2.3 Library construction and sequencing
For Illumina sequencing, a short-insert paired-end DNA library with an
insert size of 350 bp was constructed using Illumina’s DNA library
preparation kits following standard protocols, and then sequenced on the
Illumina HiSeq X Ten platform (Illumina Inc., San Diego, CA, USA). Reads
containing more than 20% low-quality bases (Q-value ≤ 5), the reads
containing more than 10% ambiguous bases, as well as the reads with
adapter contamination, were all removed. For PacBio sequencing, the
high-quality gDNA was sheared into approximately 20 kb fragments using a
g-TURE device. Sheared DNA was purified and concentrated using AMPure XP
Beads, and then were used to construct the single-molecule real-time
(SMRT) bell libraries.

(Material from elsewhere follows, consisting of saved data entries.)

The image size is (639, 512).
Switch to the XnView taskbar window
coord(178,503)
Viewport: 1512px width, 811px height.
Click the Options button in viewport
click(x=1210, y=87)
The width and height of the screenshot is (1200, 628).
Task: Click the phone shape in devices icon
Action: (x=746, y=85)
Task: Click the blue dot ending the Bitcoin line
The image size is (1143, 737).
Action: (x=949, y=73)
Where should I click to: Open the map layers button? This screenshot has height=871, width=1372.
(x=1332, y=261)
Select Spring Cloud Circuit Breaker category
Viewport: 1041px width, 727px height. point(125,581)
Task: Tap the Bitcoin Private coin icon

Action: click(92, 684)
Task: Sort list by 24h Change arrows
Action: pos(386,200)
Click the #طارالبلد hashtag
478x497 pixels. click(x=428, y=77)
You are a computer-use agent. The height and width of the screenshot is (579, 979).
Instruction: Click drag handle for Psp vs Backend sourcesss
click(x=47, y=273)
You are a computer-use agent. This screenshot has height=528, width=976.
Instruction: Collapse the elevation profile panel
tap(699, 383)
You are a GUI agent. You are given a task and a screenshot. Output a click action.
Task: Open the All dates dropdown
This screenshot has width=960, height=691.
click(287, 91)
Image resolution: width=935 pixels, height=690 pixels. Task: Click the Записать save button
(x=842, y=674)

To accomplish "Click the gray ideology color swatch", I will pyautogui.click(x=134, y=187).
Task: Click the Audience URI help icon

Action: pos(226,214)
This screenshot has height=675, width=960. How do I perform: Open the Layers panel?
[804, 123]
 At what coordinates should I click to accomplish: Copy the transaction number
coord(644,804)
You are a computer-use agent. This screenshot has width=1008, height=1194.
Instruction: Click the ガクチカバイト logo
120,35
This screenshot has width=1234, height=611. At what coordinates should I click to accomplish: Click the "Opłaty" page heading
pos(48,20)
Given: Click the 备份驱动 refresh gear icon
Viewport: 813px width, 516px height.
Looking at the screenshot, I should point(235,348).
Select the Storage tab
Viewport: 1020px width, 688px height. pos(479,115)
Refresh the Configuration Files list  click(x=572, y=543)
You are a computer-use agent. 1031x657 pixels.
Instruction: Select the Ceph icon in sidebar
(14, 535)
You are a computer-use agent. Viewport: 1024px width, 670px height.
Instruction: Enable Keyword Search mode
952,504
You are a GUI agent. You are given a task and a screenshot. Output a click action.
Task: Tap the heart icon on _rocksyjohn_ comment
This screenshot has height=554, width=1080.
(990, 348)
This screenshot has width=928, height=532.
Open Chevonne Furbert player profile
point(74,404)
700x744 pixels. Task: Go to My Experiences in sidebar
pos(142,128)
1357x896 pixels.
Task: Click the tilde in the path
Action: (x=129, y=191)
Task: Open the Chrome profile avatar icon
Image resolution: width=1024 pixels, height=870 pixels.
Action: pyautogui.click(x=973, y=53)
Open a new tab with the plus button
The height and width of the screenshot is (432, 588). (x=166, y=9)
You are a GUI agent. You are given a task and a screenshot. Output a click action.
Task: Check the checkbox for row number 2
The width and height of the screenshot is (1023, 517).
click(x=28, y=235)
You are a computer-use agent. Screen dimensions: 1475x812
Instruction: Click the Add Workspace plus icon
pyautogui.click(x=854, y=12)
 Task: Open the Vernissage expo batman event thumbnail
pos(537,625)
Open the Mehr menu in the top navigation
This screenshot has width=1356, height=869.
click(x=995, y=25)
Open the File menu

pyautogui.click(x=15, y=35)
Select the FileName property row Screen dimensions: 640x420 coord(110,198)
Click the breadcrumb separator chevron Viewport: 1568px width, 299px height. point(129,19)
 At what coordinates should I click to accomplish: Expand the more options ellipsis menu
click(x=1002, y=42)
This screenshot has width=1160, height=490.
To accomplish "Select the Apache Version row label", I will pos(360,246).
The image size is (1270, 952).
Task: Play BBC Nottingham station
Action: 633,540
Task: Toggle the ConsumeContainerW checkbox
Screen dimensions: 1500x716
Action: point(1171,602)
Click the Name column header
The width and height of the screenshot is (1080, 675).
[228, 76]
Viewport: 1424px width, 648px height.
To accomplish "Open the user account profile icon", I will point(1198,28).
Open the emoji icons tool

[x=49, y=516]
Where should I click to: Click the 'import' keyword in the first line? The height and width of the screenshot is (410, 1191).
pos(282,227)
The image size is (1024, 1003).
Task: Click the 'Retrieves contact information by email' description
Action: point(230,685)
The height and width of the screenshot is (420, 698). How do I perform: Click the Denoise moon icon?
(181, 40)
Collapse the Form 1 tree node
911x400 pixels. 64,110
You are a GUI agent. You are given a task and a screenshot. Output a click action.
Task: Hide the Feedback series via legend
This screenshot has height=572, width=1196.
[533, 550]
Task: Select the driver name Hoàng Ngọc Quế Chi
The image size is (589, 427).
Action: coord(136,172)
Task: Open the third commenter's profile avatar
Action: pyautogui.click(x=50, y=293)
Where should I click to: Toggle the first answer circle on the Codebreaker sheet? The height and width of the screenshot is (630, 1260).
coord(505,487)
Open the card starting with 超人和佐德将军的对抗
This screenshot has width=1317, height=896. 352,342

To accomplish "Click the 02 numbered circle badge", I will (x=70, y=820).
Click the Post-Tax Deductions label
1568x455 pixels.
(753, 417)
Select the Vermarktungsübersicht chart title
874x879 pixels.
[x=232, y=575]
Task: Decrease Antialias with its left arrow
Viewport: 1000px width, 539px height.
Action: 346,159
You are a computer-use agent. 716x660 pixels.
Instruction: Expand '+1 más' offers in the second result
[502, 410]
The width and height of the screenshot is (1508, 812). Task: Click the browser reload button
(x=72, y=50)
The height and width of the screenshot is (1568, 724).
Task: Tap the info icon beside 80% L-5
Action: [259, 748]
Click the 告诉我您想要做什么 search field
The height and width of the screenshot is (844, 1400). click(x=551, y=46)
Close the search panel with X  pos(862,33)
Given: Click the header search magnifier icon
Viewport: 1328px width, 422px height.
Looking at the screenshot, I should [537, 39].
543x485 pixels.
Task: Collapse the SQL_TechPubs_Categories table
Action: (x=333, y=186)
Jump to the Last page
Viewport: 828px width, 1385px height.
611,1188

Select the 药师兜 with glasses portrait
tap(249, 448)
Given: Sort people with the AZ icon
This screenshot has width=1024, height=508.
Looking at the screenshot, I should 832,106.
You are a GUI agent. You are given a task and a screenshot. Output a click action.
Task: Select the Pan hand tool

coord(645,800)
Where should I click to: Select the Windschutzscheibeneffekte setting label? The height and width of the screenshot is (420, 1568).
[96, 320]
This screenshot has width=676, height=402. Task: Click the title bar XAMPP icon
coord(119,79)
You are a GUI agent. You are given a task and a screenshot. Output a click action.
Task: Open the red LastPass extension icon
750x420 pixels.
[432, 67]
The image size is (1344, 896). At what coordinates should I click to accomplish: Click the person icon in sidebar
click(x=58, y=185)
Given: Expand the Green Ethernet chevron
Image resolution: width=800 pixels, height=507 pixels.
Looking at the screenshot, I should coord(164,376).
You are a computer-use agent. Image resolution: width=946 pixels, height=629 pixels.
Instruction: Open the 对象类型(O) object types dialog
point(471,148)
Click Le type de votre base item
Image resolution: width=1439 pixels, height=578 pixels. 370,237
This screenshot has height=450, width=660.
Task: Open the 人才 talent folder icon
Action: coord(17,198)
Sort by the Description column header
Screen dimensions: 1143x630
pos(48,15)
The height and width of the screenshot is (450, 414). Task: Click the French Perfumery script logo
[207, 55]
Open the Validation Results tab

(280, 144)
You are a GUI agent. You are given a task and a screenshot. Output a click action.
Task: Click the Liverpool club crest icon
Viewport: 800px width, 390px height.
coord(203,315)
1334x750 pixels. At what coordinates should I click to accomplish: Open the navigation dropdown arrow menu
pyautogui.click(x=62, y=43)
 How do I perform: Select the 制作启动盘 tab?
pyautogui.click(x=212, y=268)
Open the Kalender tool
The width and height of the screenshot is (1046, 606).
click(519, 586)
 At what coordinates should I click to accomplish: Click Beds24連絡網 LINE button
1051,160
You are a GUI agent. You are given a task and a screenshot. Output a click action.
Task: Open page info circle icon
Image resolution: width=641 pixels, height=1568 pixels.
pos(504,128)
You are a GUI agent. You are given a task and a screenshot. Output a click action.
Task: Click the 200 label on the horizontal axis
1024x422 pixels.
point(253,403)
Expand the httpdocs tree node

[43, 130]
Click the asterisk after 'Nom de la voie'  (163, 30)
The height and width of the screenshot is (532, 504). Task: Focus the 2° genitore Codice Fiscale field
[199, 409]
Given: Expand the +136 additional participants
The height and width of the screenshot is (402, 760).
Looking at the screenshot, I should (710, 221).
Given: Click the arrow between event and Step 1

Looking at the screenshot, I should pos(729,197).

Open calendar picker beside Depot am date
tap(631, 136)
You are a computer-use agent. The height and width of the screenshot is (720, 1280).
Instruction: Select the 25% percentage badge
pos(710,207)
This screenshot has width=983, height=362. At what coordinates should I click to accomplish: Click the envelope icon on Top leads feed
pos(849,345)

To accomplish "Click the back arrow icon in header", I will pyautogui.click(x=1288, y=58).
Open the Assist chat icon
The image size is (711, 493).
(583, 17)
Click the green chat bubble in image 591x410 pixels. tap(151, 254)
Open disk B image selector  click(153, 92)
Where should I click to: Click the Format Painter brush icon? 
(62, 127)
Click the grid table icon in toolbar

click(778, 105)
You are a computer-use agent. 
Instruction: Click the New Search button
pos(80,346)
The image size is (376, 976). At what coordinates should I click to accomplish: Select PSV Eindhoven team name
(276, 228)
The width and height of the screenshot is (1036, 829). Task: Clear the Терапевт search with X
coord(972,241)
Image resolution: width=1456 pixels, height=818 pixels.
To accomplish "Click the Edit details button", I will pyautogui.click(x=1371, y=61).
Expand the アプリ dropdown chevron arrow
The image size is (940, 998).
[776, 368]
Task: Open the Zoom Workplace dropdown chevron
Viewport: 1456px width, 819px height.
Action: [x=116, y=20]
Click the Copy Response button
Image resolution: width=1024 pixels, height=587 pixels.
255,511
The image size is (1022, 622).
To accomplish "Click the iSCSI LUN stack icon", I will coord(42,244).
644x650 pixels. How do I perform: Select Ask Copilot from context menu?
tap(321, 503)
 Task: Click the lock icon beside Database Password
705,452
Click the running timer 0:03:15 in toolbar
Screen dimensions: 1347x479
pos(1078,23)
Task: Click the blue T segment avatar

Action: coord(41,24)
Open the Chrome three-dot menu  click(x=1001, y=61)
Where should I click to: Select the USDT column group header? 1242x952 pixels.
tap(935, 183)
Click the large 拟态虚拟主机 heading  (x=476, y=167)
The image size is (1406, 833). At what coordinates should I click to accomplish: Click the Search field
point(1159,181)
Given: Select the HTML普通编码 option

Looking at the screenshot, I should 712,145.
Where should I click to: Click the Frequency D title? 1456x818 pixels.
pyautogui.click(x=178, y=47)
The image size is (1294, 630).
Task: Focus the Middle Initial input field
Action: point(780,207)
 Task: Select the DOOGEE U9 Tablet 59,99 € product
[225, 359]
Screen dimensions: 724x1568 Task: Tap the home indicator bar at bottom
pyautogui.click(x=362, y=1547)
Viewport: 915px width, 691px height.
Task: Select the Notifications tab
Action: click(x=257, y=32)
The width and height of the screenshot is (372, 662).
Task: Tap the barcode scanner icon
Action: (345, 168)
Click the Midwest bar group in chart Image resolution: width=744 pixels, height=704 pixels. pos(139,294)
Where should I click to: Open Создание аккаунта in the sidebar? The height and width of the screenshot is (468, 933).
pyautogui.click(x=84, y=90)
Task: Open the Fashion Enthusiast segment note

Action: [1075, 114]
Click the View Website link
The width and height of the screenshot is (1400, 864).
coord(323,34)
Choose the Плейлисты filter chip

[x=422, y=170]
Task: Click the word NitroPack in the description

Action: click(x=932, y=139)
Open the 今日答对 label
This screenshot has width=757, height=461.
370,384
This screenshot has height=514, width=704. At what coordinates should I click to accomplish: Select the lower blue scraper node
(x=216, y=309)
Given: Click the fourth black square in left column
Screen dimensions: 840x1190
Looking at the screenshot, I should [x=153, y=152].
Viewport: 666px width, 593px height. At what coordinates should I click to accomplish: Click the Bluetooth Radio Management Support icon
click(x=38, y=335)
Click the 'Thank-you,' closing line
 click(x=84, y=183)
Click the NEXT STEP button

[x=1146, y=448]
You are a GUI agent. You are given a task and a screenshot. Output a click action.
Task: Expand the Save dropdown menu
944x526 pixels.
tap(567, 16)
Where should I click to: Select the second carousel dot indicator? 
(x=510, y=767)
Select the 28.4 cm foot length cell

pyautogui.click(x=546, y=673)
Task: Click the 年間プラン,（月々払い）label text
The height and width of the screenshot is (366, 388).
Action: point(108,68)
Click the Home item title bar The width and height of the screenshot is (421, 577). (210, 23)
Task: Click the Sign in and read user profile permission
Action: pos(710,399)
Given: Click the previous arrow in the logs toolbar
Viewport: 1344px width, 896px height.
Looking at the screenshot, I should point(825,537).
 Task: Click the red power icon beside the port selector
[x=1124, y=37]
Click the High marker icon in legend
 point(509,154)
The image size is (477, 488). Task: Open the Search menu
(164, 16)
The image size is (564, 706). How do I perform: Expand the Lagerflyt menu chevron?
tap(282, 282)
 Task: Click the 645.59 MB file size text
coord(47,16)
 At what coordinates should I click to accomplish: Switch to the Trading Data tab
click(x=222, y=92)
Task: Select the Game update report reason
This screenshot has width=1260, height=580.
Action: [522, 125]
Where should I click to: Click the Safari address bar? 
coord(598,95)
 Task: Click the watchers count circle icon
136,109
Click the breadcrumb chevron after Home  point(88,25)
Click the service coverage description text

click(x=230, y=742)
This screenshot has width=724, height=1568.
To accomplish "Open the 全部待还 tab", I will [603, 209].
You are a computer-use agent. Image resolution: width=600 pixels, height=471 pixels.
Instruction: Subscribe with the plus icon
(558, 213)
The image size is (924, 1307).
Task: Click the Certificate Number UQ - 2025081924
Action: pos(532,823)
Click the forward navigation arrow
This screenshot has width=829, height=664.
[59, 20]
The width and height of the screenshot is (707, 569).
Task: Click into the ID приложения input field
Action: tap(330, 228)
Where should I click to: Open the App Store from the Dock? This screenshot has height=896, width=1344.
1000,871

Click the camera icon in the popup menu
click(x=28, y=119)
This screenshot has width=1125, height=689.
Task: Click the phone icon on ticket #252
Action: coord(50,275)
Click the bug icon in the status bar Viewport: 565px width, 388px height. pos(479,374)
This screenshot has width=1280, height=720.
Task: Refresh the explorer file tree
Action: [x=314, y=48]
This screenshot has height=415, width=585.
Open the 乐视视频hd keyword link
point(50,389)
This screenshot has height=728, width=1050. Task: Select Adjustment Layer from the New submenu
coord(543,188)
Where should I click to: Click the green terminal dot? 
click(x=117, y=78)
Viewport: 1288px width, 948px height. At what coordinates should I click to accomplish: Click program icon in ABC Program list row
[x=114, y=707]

Two 20 kb SMRT bell libraries were prepared and
sequenced on the PacBio RS II sequencing platform (Pacific Biosciences,
Menlo Park, CA, USA. Hi-C technology was further used to obtain the
chromosome-level genome assembly. A Hi-C library was constructed
according to the standard protocol described previously (Belton et al.,
2012) and sequenced on the Illumina Hiseq X Ten platform to generate
150-bp paired-end reads. For long-read RNA sequencing (Iso-Seq), RNA
samples from seven tissues were mixed at an equal molarity and sequenced
on the PacBio Sequel platform. For Illumina RNA sequencing, the
libraries for seven tissues were constructed using the NEBNext mRNA
Library Prep Master Mix Set following the manufacturer’s instructions
(NEB, Ipswich, MA, USA). All libraries were subjected to paired‑end 150
bp sequencing on the Illumina Hiseq X Ten.